Business News of Friday, 23 November 2012
From 2013, financial reports prepared by both private and public financial institutions without using the International Financial Reporting Standards (IFRS) will not be recognised, Country Director of the Association of Chartered Certified Accountants (ACCA) Mr. Norman Williams has disclosed.
This, he said, is part of sanctions being put in place to ensure strict adherence to the new accounting system to facilitate professionalism and transparency in financial accounting processes in the country.
In this regard, Mr. Williams said ACCA will intensify its capacity building efforts to ensure that most accountants in the private and public sector get familiar with the IFRS.
“Capacity building is our major problem now, but we intend to bridge this gap through frequent sensitisation workshops as we push to adopt the new accounting standard.
“From next year, ACCA plans to go into the rural areas to update District Chief Executives (DCEs) on the project,” he said.
Mr. Williams was speaking at a media round-table discussion for the visit of ACCA’s global President, Professor Barry Cooper, to the country to familiarise with ACCA executives and members.

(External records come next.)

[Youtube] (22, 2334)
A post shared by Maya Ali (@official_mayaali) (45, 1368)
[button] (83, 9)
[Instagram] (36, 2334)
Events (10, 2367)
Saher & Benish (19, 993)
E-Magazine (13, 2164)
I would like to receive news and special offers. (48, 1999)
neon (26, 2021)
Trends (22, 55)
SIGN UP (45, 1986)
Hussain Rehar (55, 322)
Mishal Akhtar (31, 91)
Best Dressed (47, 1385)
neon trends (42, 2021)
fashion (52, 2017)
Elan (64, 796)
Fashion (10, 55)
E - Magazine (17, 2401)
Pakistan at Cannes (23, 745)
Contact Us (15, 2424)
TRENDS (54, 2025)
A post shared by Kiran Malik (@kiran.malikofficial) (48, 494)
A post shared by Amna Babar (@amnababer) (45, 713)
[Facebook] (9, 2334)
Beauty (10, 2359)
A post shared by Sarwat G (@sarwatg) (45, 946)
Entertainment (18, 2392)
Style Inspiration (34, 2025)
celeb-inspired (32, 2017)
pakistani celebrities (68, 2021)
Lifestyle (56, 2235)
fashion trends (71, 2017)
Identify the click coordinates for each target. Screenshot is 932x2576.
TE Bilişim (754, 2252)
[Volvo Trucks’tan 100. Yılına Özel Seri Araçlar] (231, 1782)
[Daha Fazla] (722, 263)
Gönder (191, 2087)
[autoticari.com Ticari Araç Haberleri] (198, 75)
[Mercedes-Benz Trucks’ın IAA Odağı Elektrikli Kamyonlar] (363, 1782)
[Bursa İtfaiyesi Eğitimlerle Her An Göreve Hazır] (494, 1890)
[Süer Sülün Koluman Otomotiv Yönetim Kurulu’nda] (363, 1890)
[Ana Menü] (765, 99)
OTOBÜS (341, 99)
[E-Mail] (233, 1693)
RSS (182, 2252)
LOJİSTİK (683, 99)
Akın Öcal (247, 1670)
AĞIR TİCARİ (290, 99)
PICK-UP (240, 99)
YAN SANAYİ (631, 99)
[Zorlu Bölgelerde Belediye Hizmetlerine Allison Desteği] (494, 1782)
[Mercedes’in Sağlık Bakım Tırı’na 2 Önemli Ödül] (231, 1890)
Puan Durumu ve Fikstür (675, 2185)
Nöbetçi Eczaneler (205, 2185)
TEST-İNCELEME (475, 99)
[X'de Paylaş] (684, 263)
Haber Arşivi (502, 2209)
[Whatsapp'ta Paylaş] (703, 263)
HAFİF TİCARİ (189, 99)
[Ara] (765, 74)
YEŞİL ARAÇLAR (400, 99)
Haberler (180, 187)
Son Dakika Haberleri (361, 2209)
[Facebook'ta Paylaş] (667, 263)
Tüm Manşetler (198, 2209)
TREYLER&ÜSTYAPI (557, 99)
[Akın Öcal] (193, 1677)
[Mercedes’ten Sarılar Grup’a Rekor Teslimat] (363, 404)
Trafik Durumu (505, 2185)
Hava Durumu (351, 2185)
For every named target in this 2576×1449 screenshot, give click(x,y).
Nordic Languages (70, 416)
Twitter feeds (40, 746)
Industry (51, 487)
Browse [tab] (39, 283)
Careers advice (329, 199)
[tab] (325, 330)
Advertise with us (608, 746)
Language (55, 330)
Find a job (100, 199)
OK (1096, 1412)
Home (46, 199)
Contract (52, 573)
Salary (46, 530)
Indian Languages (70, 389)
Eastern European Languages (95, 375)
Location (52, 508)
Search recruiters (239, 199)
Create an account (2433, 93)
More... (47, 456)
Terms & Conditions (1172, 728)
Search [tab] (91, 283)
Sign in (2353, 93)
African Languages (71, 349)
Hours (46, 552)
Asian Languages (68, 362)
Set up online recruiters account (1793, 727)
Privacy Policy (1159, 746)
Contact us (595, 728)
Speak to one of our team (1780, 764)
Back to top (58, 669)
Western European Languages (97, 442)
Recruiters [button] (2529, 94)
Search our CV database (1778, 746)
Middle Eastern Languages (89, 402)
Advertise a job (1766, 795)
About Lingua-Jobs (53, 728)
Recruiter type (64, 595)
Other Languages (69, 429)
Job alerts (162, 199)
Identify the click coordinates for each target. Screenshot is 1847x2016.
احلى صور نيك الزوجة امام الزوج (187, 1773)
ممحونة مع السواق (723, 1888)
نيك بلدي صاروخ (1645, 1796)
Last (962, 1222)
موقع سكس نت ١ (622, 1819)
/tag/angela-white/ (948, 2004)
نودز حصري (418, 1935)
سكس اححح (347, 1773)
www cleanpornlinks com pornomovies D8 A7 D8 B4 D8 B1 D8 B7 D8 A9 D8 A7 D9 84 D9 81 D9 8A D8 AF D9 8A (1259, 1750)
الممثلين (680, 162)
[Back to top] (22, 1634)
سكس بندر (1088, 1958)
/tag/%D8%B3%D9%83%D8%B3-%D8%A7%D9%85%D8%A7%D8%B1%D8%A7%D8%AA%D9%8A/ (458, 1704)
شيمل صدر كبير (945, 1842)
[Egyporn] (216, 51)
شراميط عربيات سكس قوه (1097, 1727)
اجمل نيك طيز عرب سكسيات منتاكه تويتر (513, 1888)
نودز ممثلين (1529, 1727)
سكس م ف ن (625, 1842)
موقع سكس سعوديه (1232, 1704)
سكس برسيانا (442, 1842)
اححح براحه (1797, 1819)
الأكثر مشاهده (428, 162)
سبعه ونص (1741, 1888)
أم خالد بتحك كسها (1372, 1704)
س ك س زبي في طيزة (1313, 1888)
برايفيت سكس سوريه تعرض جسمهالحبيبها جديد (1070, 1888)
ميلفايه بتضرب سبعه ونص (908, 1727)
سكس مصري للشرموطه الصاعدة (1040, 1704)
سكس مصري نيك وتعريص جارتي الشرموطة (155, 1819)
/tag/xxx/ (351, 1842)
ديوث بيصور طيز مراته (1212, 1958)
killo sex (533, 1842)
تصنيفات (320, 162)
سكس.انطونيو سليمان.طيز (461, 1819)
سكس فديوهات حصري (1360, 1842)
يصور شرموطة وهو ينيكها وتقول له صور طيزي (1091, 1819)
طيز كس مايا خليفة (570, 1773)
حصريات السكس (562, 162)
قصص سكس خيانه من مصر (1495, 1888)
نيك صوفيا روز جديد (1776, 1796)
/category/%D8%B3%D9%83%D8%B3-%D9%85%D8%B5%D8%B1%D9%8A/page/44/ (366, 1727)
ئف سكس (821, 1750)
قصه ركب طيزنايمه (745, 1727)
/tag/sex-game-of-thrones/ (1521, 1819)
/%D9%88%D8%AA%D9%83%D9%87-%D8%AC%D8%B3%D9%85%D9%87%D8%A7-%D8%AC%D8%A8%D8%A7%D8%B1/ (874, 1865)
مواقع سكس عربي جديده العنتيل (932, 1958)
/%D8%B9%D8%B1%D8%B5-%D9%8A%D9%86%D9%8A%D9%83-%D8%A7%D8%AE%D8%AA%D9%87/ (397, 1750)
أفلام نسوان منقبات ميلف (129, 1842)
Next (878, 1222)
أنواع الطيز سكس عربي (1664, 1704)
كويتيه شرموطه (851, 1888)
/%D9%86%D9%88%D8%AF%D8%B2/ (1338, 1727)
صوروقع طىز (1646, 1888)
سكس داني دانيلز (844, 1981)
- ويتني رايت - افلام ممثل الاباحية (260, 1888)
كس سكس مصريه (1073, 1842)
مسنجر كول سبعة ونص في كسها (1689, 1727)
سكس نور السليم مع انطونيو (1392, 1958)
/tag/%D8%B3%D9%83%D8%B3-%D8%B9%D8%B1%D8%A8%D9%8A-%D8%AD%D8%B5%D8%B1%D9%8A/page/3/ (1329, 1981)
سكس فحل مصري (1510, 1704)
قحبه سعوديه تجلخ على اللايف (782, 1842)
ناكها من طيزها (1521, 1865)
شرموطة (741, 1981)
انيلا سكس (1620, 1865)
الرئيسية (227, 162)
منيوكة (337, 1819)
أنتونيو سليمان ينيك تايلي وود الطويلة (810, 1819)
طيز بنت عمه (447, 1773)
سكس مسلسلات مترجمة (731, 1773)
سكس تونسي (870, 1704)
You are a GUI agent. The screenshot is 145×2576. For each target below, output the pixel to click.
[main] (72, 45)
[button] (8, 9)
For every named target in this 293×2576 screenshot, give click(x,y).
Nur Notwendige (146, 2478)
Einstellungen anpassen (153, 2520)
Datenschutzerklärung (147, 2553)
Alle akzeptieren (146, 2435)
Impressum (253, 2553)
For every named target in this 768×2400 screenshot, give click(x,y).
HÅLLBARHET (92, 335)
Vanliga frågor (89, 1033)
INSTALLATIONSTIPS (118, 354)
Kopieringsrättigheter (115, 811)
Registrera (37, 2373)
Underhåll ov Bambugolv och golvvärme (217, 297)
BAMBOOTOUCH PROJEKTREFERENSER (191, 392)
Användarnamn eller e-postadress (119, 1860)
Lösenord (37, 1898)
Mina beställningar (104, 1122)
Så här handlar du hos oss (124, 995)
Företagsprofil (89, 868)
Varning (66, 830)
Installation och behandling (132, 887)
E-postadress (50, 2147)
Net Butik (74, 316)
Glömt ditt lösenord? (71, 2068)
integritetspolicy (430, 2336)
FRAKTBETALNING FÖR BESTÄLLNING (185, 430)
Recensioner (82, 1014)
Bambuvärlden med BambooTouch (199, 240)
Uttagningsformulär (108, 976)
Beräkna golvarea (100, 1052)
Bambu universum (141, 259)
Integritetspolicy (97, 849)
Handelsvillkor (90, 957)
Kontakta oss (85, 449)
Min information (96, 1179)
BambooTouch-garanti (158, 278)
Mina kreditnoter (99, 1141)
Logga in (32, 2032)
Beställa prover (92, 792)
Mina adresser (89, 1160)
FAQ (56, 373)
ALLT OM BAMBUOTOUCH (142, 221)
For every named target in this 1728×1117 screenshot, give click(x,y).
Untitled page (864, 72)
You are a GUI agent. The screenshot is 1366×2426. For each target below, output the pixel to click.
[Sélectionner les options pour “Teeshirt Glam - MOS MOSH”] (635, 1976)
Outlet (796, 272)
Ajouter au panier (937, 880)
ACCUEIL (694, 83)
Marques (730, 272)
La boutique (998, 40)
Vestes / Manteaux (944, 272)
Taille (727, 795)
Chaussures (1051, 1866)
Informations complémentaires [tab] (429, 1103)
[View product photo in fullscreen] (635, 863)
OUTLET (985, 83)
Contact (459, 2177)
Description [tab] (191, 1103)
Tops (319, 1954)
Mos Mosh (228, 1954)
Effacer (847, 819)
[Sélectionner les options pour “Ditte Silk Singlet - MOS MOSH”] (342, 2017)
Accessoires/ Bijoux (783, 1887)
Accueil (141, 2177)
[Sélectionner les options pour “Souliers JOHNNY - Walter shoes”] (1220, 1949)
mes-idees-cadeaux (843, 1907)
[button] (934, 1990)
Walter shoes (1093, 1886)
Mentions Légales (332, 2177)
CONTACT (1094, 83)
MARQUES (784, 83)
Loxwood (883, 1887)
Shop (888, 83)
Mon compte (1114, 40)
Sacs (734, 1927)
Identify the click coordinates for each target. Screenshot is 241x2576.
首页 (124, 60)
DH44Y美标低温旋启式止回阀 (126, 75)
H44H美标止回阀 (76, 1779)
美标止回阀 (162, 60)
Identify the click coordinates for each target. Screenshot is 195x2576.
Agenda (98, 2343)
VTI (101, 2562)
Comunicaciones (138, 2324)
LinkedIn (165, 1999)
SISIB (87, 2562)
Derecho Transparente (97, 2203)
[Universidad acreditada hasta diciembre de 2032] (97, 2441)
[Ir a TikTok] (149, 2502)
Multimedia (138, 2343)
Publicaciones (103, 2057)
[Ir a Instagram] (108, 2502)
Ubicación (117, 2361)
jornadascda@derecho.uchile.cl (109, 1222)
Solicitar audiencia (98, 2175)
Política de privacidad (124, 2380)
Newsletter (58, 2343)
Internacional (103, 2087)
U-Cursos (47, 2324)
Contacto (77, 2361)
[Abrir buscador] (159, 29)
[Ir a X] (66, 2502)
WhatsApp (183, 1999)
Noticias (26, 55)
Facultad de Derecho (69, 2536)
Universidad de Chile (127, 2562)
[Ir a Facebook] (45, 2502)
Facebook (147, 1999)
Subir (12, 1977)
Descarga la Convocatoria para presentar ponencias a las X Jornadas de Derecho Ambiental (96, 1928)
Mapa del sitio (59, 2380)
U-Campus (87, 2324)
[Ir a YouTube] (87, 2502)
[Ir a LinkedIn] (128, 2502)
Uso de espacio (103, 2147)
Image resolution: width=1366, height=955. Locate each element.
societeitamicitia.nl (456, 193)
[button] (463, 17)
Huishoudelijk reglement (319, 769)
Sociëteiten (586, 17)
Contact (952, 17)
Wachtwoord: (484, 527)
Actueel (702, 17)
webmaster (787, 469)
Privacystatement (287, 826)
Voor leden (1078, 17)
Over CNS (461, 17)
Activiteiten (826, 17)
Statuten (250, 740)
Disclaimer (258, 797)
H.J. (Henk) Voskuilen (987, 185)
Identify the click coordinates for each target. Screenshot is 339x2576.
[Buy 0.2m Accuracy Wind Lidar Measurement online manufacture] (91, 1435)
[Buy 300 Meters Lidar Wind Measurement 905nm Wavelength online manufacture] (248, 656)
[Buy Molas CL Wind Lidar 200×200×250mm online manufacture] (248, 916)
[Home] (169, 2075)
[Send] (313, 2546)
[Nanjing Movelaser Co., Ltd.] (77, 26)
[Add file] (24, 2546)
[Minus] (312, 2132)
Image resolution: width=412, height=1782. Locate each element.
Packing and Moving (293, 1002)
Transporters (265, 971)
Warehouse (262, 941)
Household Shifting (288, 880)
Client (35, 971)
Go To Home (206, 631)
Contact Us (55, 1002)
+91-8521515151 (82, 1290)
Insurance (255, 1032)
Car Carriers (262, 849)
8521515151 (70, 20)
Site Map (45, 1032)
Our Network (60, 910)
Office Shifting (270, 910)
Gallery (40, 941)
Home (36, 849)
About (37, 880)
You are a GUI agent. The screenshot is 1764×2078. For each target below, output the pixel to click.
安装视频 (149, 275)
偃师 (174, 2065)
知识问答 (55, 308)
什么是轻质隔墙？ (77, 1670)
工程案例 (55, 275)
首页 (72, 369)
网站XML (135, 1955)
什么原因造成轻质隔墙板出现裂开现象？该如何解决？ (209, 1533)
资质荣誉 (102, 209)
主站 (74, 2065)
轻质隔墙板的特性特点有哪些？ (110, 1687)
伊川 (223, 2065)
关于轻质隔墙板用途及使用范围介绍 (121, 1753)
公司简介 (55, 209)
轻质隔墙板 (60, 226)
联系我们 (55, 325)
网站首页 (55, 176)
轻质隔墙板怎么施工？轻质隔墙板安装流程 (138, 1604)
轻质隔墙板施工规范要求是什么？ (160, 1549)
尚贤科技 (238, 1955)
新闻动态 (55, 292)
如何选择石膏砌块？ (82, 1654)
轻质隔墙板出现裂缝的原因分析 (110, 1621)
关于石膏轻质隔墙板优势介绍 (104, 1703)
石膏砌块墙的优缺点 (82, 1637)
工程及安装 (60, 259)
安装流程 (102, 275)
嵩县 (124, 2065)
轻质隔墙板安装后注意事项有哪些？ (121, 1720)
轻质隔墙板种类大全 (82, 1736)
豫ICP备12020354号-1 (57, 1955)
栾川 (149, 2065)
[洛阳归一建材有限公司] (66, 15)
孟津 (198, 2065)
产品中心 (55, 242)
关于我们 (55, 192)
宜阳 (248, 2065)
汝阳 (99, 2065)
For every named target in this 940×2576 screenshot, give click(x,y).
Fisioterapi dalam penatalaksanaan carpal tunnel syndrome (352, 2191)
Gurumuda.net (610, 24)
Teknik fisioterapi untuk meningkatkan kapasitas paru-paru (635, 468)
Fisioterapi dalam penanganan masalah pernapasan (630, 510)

International Financial Reporting Standards (IFRS) has been designed as a common global language for business affairs to ensure that accounts prepared are understandable and comparable across international boundaries.
The new standards have been introduced due to growing international shareholding and trade, and are particularly important for companies that have dealings in several countries.
Professor Barry Cooper, global President of ACCA, said the outfit continues to play a significant role in development of the country’s economy through the provision of chartered accountants with strong financial backgrounds.
“The contribution and significance of ACCA products should not be underestimated considering the strong economic potential of the country.
He said the country is better-positioned to develop its potentials due to the favourable economic stability, and ACCA is committed toward achieving the aim through financial accounting contributions as well as strong collaborations and relationships.
“There is great demand for accountants, for which ACCA is willing to partner the country in developing and training professional accountants as a way of contributing toward economic development of the country.
“ACCA will continue to support accounting students in the country by providing readily available resources and materials as well as subsidies,” Prof. Cooper noted.
ACCA is the global body for professional accountants and aims at offering business-relevant, first-choice qualifications to people of application, ability and ambition around the world who seek a rewarding career in accountancy, finance and management.
The Association currently supports 154,000 members and 432,000 students in 170 countries, helping them to develop successful careers in accounting and business with the skills needed by employers.
It also seeks to enhance the public value of accounting in society through international research, and takes a progressive stance on global issues to ensure accountancy as a profession continues to grow in reputation and influence.